Vienna is gearing up for an election in October. The government has dismissed the row as a campaign gambit by the Social Democrats. But other political parties have joined the call for the parks to reopen.
“It’s stupid, [the government] is making arguments that have no basis at all,” said Stephanie Krisper, a member of parliament for Austria’s liberal party, the Neos. Ms Krisper lives near the Augarten. “People have to move to keep sane and healthy.”
Even the far-right Freedom party — Mr Kurz’s former governing ally — has come out in favour of the parks reopening.
On Friday, Austrian tabloids carried photographs of riders from the imperial Spanish Riding School, in 18th century livery on white Lipizzaner horses, exercising in the empty Burggarten — images that suggested to some the notion of government hauteur towards Vienna’s urban masses.
“It’s arbitrariness,” said Ulli Sima, the Vienna city councillor in charge of open spaces, who has become the public face of Vienna’s anger. “These are vast spaces in the heart of the city. People are standing in front of the gates and they are really annoyed.
“We in Vienna really have helped the federal government during this crisis . . . but this is a step too much. There’s no argument for health to support this.”
According to Ms Sima, 500,000 people in Vienna no longer have access to parks within walking distance of their homes.
The federal minister in charge of the policy, Elisabeth Köstinger, was not available for interview.
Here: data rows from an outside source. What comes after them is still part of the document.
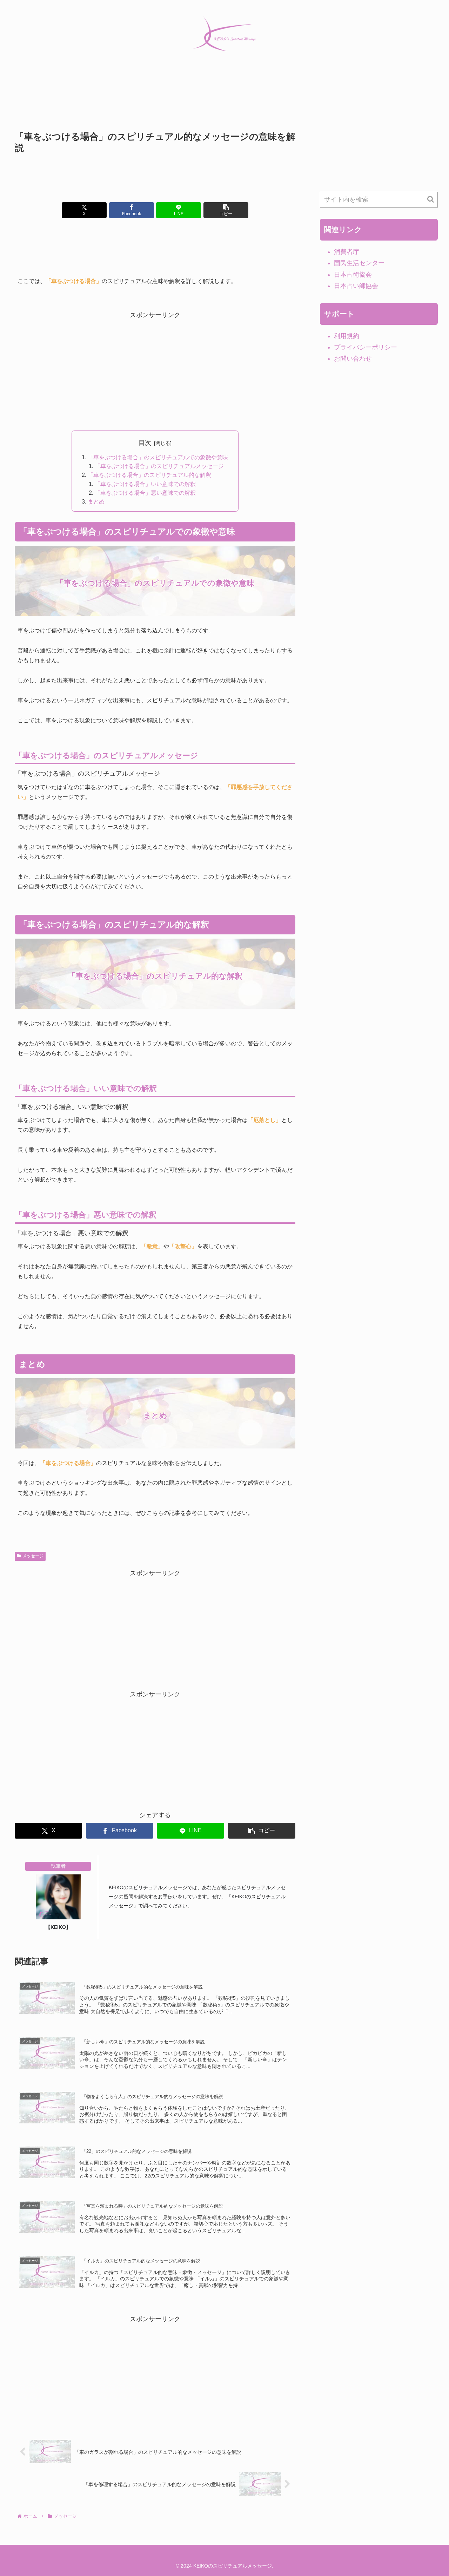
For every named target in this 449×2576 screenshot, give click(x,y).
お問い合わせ (353, 358)
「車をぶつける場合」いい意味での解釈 (145, 484)
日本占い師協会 (356, 285)
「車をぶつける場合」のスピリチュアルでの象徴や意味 (158, 457)
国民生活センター (359, 263)
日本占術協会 (353, 274)
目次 (145, 442)
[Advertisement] (155, 103)
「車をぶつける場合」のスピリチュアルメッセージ (159, 466)
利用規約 (346, 336)
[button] (225, 210)
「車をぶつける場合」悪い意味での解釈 (145, 492)
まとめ (96, 501)
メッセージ (32, 1555)
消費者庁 (346, 251)
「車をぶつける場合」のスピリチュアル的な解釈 (149, 475)
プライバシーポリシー (365, 347)
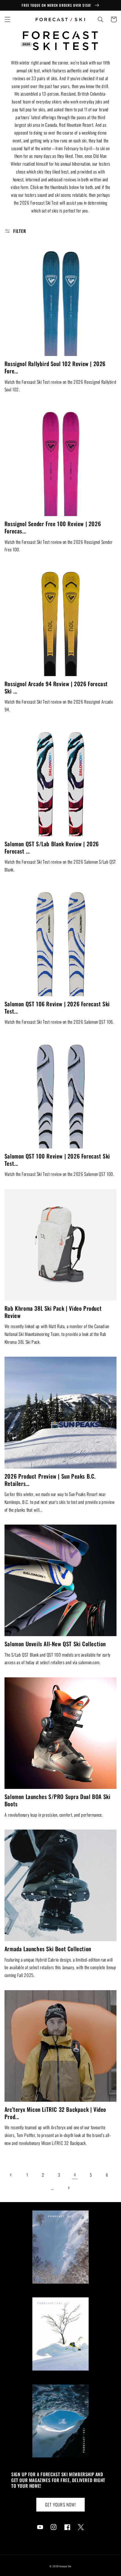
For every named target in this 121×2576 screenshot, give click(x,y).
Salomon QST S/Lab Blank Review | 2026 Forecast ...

A spokesperson pointed out that parks were closed all over Europe. “The protection of people is a top priority at this time,” he said. “In the five Bundesgärten . . . the minimum clearances were not observed, which endangered people and their health.”
Mr Kurz’s approval ratings during the coronavirus pandemic have risen and his government has won plaudits for its rigour. As of Sunday, Austria had 12,051 confirmed cases of the virus.
Sources close to Mr Kurz say the battle over the Bundesgärten will die down as cooler heads prevail.
But the dispute has the potential to fester. The closed parks in Vienna have been contrasted with the scandal in Tyrol, a conservative heartland, where ski resorts were kept open for weeks — in the apparent interest of politically well-connected businessmen — after the first Covid-19 infections were recorded. The rural region has more than 2,600 cases compared with 1,600 in Vienna.
“Please stand firm!” Mr Kurz urged fellow Austrians on Twitter this weekend. “Austria will come out of this crisis faster than other countries, but only if we stand together.”
Solidarity, however, is what the row over Vienna’s parks is putting under strain.
“In the countryside, they are having a much less hard time of it than we do in the cities,” says Katharina Golser, a single mother who normally uses the park near her home to walk her dog, jog and get out with her son.
“We don’t have a balcony, or any outside space in our building. The park is our garden.”